_WRITTEN PROBLEM:_ Copy the lines from the line with "Given: Remove the Connected Widgets tag" to the line with "Looking at the", both included, word for word. Leave the pictures out of your copy.

_MATERIAL TO PROCESS:_
====
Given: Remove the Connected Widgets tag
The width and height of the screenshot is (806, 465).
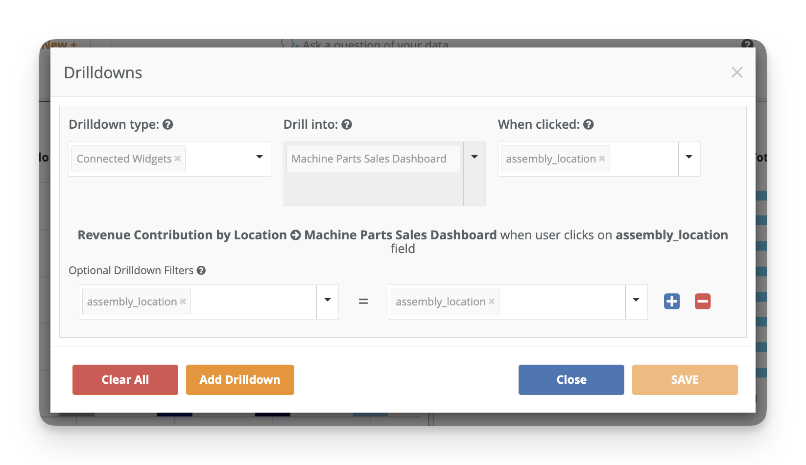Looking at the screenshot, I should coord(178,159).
====
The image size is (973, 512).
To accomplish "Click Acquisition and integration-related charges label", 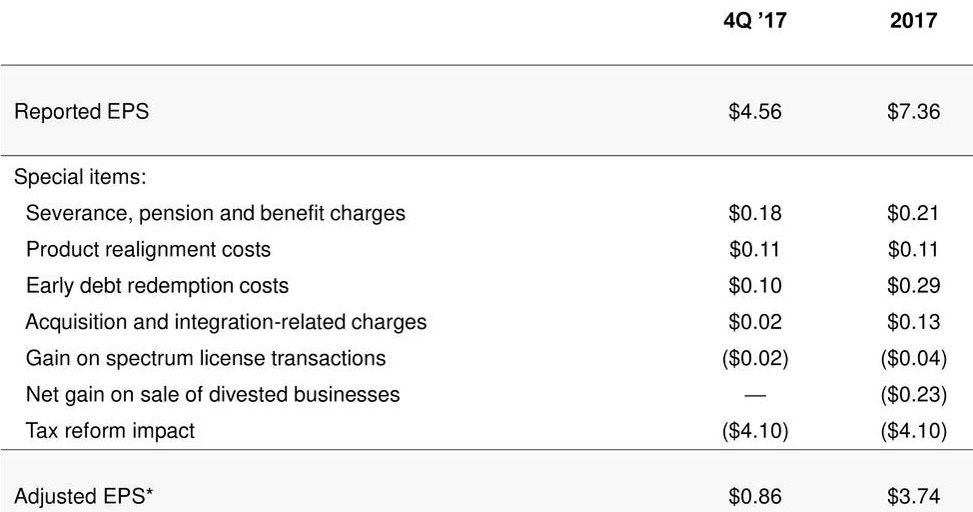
====
_EXERCISE OUTPUT:_
Given: Remove the Connected Widgets tag
The width and height of the screenshot is (806, 465).
Looking at the screenshot, I should coord(178,159).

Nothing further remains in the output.